WORK ORDER:
Within the records below, reproduce without change the lines from the line that has "Given: Select row 9 product P90220" through the line that has "The image size is (998, 656).", and only those.

SOURCE MATERIAL:
__________________________________________________
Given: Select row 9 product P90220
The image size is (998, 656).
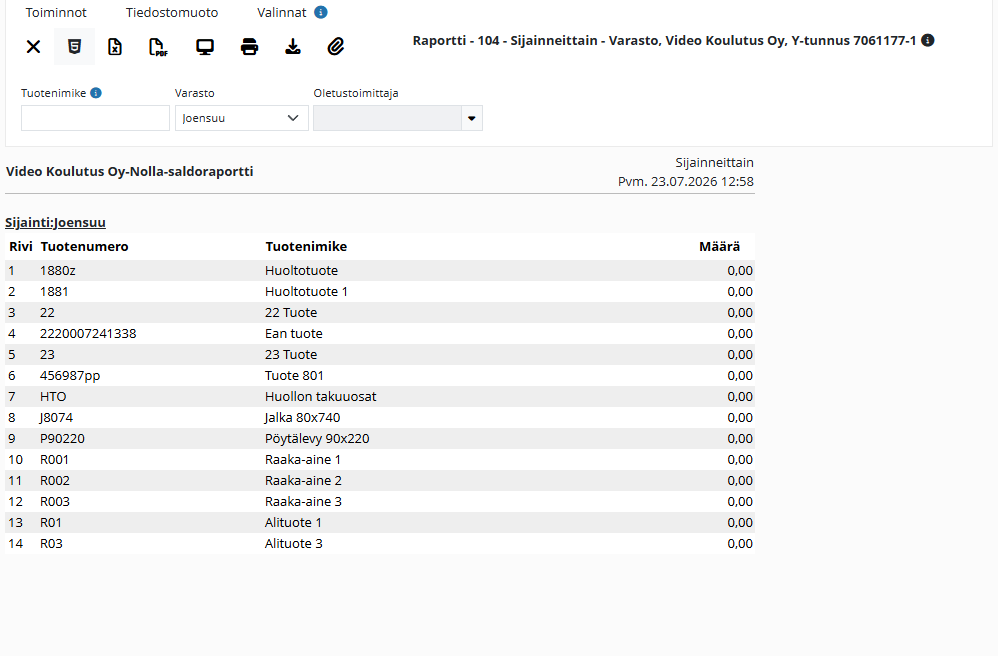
__________________________________________________
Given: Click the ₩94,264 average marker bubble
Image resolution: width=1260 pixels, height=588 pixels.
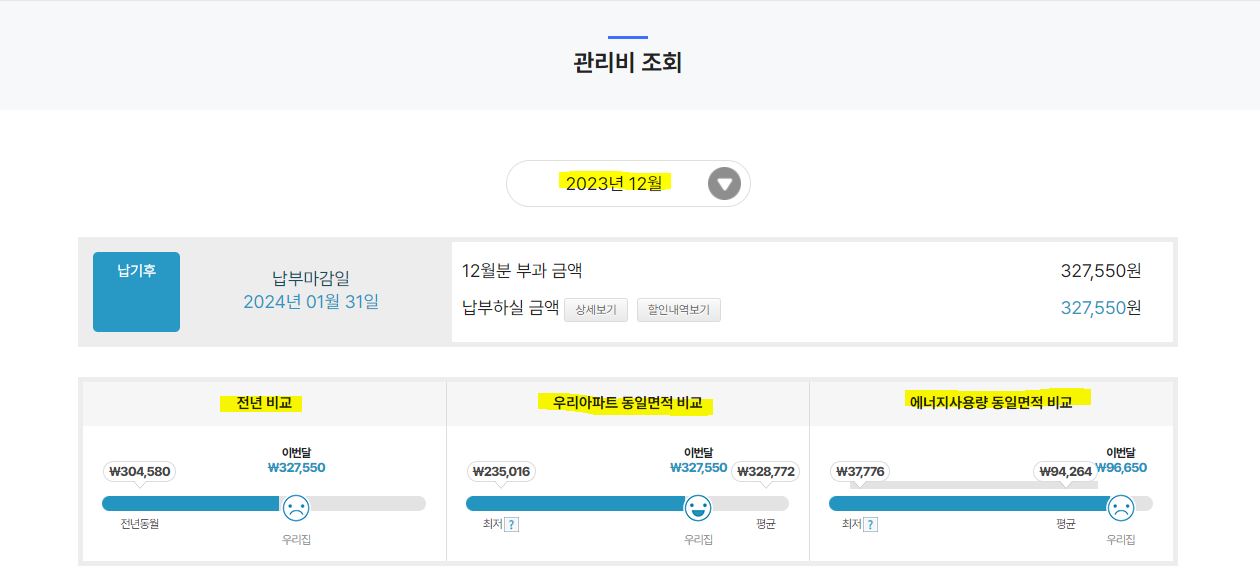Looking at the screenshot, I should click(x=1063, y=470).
__________________________________________________
RESPONSE TO THIS TASK:
Given: Select row 9 product P90220
The image size is (998, 656).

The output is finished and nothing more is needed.